About this exercise: Look in the listing below for the line that has "Click the single left arrow remove button", then return it and each following line up to and including the one with "Select the 법인 radio button", exactly and without pictures.

Working data:

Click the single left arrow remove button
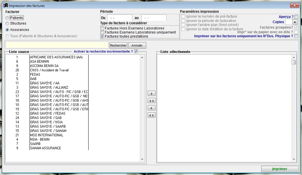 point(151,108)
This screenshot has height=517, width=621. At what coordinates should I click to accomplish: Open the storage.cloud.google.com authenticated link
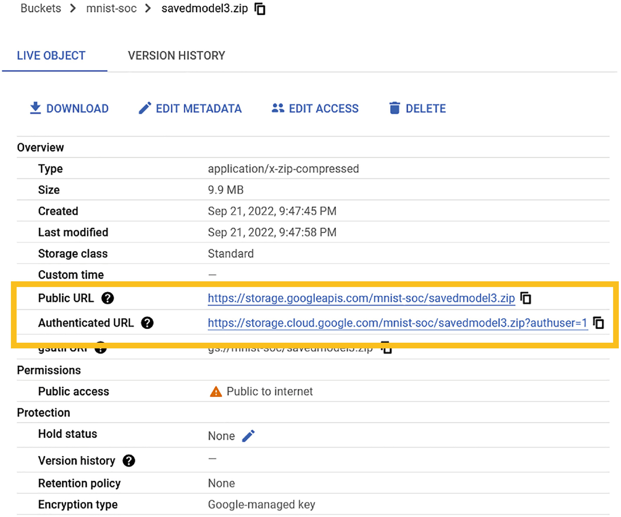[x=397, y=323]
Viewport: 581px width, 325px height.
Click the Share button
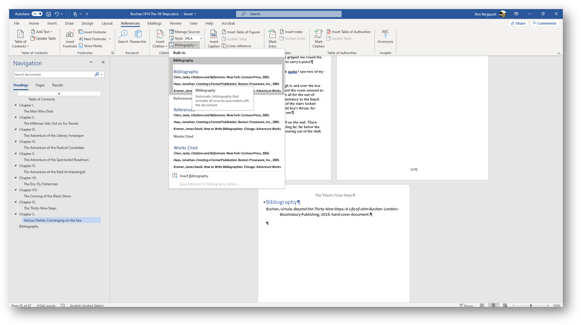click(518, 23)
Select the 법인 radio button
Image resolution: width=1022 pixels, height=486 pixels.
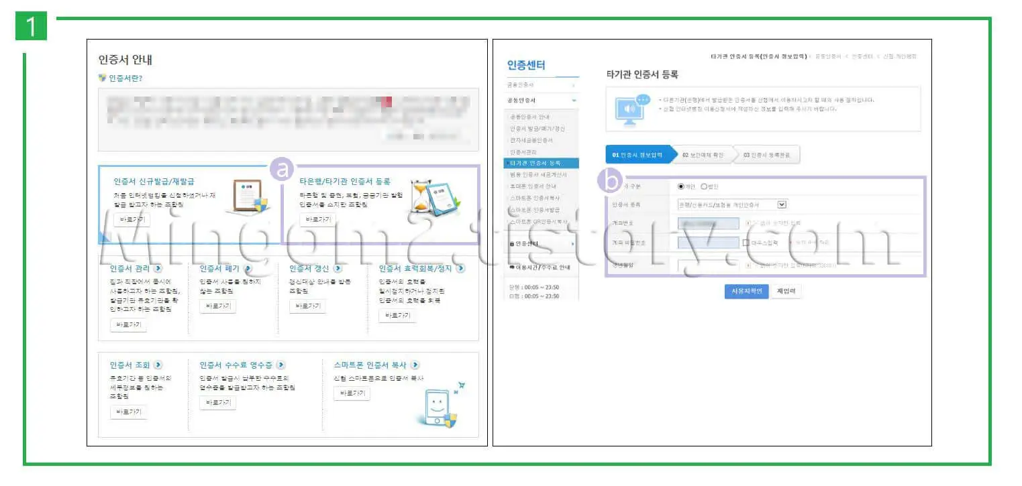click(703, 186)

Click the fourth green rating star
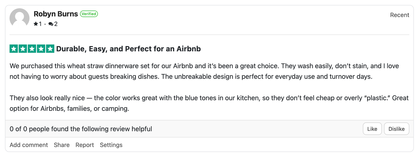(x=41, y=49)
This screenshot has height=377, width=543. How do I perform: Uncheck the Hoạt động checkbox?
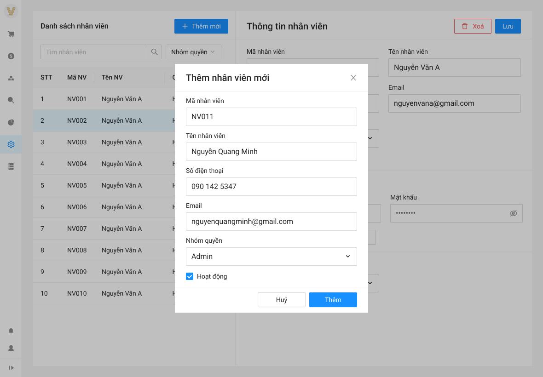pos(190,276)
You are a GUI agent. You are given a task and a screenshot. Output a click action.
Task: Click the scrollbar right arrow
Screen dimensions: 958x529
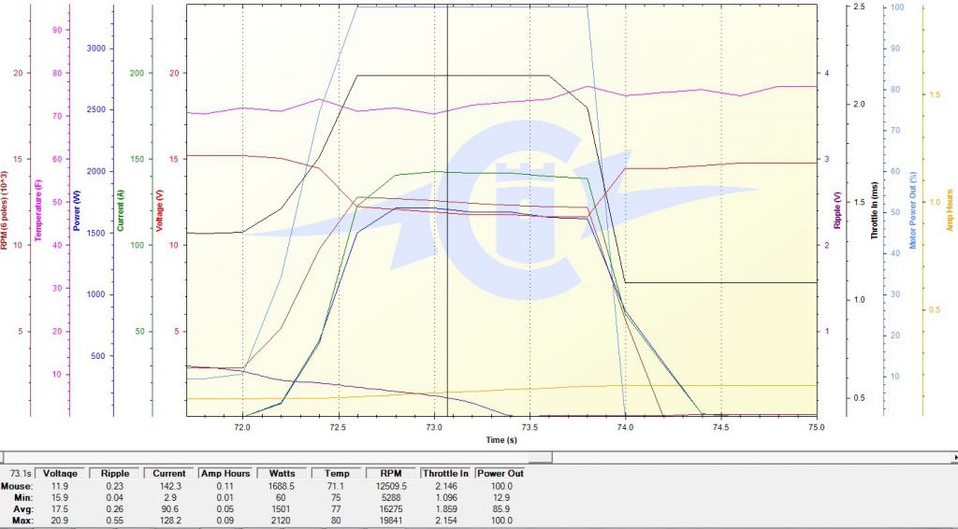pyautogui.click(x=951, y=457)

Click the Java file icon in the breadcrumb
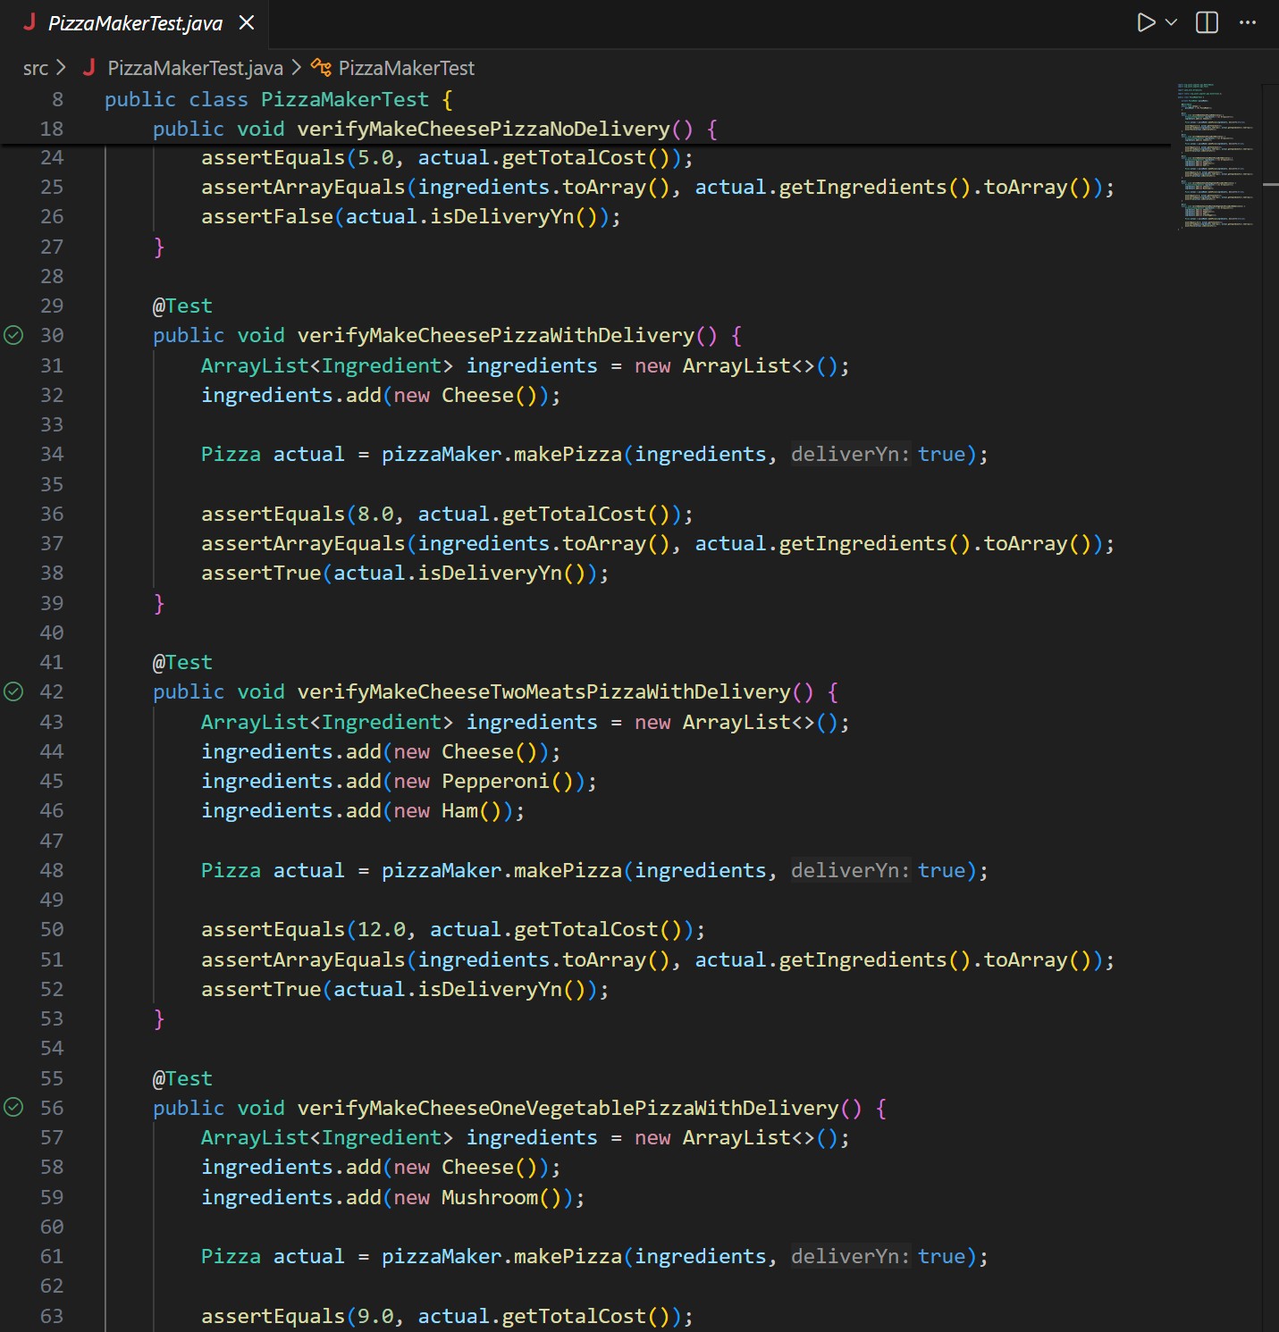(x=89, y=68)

---

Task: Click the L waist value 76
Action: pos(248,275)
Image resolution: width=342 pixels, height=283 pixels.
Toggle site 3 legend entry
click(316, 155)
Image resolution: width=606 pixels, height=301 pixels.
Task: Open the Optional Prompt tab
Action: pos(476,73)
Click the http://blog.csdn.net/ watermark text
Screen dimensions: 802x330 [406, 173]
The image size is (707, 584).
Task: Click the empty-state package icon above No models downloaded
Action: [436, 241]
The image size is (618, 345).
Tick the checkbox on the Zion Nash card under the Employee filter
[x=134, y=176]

==

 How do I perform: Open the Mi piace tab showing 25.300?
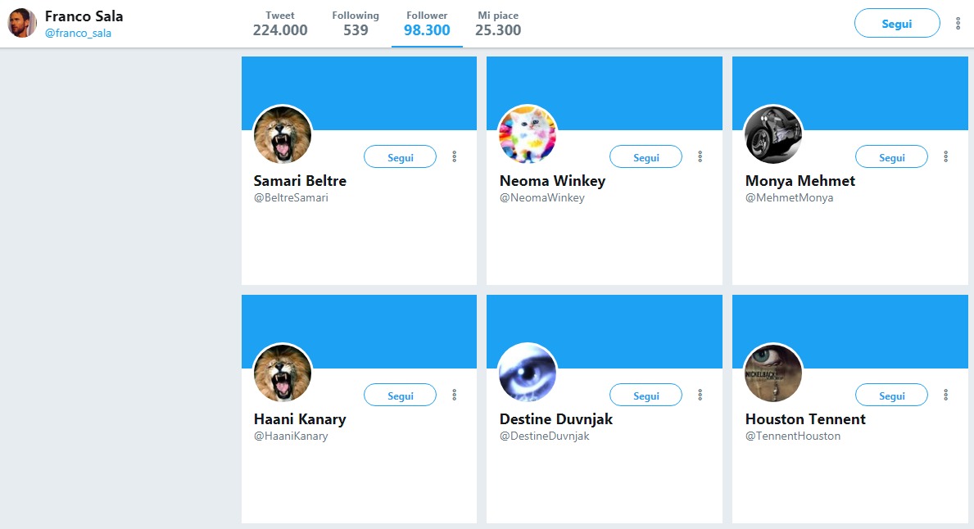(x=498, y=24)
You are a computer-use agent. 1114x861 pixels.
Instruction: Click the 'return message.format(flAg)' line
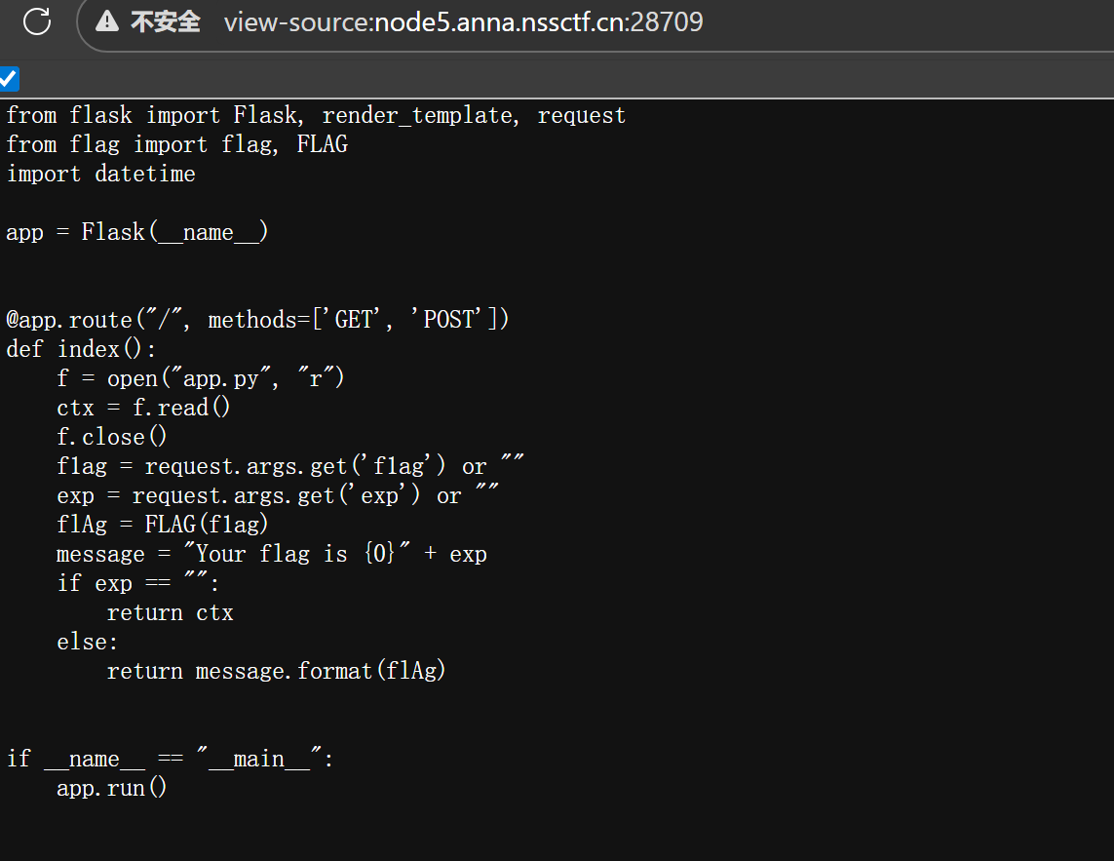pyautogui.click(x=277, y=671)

Exercise response:
Click the single left arrow remove button
 point(151,108)
This screenshot has height=517, width=621. At what coordinates should I click to accomplish: Open the storage.cloud.google.com authenticated link
[x=397, y=323]
Viewport: 581px width, 325px height.
Click the Share button
click(518, 23)
Select the 법인 radio button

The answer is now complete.